Heads up: notice that the list of email recipients needs to be expressed as a string in the assignment to msg[‘From’] (with each email separated by a comma), and expressed as a Python list when specified in smtplib object s.sendmail(sender, receivers, msg.as_string(). (For quite a while, I was banging my head against the wall trying to figure out why the message was only sending to the first recipient or not sending at all, and this was the source of the error. I finally came across this StackExchange post which solved the problem.)

As a last step, you need to change your Gmail account settings to allow access to “less secure apps” so your Python script can access your account and send emails from it (see instructions here). A scraper running on your computer or another machine is considered “less secure” because your application is considered a third party and it is sending your credentials directly to Gmail to gain access. Instead, third party applications should be using an authorization mechanism like OAuth to gain access to aspects of your account (see discussion here).

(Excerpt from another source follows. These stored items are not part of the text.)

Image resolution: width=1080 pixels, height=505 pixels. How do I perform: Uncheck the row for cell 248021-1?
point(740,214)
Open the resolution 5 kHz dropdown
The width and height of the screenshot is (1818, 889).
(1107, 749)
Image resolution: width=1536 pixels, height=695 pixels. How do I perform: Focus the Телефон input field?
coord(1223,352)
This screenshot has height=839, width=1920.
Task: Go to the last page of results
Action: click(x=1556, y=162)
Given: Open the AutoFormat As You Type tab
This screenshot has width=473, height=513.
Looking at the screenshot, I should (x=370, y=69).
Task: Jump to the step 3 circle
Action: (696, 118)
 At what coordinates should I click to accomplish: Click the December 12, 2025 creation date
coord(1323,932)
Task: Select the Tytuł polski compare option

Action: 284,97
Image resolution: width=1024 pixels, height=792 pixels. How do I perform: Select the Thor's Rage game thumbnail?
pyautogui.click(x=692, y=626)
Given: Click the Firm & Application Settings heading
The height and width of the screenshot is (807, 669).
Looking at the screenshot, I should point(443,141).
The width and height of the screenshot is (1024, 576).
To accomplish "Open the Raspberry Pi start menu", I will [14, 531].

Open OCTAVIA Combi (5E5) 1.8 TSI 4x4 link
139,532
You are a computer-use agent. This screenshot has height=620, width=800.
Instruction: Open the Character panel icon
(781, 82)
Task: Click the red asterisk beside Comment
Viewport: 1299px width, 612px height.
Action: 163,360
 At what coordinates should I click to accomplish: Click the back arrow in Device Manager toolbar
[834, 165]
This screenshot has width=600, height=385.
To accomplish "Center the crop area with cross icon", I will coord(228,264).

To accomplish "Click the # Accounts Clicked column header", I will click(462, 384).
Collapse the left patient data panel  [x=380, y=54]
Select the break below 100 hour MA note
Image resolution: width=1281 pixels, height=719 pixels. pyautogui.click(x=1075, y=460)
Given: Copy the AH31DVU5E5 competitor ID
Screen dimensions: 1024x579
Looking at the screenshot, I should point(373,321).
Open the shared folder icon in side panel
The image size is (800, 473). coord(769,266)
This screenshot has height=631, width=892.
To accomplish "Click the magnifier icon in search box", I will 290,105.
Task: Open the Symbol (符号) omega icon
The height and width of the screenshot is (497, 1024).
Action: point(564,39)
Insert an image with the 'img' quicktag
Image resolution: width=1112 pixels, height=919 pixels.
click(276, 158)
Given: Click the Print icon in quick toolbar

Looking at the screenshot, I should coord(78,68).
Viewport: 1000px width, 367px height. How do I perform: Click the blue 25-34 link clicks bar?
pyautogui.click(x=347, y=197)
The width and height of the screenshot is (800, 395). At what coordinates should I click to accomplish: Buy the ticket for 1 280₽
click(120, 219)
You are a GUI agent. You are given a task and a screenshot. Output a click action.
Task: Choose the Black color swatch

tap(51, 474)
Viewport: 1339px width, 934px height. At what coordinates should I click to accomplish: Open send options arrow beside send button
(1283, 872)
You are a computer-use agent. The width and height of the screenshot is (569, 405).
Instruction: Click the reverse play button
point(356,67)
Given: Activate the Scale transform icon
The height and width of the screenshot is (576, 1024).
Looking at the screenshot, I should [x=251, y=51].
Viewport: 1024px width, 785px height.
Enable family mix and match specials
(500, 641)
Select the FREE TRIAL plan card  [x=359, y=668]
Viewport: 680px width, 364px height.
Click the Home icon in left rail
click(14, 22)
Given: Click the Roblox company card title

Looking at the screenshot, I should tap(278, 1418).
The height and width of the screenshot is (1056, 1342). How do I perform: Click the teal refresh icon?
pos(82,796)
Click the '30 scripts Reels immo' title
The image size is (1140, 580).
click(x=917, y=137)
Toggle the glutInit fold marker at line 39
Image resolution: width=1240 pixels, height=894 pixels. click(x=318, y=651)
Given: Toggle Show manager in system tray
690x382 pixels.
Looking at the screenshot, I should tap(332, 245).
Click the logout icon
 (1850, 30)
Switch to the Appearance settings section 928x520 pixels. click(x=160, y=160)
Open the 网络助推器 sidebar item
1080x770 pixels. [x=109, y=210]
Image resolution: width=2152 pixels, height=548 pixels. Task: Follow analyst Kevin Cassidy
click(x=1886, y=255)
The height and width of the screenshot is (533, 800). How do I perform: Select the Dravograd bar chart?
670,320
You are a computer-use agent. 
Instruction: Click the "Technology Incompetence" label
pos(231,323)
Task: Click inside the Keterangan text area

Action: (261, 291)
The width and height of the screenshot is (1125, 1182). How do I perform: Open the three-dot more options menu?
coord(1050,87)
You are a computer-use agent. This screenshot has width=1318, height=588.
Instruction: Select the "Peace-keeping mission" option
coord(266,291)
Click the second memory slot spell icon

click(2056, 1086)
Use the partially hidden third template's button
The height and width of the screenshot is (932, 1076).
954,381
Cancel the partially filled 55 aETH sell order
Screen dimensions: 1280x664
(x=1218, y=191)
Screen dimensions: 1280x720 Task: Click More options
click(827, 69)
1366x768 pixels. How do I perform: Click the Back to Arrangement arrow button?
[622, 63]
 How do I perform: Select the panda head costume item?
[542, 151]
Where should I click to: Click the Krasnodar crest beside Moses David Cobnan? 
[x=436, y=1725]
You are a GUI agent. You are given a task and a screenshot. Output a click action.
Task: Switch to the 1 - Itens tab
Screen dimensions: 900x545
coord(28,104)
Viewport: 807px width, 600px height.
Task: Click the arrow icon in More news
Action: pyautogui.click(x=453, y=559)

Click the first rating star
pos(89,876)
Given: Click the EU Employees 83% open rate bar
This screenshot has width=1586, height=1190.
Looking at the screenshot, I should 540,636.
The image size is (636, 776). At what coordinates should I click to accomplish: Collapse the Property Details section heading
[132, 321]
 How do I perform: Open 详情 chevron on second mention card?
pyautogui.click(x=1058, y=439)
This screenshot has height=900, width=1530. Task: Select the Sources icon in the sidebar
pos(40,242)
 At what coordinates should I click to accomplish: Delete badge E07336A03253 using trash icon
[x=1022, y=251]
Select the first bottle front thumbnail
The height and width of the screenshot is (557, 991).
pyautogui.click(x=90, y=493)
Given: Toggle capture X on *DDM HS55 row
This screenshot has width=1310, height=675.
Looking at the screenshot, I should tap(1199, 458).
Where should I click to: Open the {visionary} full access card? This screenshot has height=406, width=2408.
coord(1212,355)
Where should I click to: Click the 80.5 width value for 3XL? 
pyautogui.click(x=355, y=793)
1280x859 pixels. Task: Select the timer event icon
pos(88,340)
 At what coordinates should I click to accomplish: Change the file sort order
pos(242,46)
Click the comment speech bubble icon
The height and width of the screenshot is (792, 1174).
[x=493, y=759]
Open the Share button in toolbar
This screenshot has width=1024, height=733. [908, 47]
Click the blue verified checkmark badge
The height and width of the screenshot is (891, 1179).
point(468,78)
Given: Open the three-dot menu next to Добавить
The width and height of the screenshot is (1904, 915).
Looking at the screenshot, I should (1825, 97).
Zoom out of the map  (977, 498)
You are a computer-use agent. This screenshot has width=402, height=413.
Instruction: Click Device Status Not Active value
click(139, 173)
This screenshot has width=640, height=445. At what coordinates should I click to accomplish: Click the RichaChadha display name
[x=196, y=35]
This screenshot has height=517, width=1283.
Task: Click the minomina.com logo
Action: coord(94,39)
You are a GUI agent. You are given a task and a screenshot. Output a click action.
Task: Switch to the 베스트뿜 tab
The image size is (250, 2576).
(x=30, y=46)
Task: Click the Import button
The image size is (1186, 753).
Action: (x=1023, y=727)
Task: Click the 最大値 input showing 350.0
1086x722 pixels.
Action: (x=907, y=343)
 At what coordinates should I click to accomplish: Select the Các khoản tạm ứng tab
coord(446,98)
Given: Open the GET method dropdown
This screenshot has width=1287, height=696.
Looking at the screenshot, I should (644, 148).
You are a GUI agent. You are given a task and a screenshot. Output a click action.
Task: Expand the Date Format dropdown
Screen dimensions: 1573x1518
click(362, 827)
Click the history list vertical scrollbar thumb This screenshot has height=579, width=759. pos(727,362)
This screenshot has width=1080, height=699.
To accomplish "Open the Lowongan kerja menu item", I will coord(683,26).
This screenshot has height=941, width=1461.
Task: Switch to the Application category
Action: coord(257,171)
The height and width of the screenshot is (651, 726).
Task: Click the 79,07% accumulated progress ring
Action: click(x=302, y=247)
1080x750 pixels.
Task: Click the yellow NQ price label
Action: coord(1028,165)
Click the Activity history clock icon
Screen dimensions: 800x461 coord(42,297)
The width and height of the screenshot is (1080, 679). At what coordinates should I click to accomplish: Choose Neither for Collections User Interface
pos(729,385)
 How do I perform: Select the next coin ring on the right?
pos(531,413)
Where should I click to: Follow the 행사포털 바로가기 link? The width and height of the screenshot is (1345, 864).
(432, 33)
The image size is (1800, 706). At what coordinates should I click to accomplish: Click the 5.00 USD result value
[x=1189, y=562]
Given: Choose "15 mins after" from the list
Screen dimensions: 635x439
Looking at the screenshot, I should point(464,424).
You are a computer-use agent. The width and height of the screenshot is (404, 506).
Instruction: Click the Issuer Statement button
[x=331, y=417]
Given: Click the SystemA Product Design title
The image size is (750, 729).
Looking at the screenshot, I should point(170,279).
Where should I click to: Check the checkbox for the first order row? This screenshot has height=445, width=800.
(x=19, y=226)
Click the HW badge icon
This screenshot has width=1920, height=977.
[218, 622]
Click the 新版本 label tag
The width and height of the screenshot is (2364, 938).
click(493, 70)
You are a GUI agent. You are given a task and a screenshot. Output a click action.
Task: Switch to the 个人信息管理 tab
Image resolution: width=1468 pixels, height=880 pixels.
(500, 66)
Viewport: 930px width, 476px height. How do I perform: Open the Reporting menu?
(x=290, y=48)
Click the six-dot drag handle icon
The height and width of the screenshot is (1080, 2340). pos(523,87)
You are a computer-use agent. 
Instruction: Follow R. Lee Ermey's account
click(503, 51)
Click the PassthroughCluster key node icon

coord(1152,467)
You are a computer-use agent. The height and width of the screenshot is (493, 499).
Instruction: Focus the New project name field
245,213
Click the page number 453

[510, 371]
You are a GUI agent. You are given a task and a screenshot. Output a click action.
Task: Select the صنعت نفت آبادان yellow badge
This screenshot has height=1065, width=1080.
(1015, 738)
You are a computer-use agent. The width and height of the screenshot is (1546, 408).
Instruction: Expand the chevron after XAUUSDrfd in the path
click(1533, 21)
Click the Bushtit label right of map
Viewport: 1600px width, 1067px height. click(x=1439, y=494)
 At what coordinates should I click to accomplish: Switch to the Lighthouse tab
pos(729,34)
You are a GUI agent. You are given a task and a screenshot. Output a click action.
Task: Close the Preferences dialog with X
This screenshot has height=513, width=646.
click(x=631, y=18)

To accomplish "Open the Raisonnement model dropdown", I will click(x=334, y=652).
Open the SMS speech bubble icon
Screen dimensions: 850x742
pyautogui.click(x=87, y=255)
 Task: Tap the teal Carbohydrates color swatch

Of course, you don’t have to worry about your own application accessing your account since you know it isn’t acting maliciously. However, if other untrusted applications can do this, they may store your login credentials without telling you or doing other nasty things.  So, allowing access from less secure apps makes your Gmail account a little less secure.

If you’re not comfortable turning on access to less secure apps on your personal Gmail account, one option is to create a second Gmail account solely for the purpose of sending emails from your applications. That way, if that account is compromised for some reason due to less secure app access being turned on, the attacker would only be able to see sent mail from the scraper.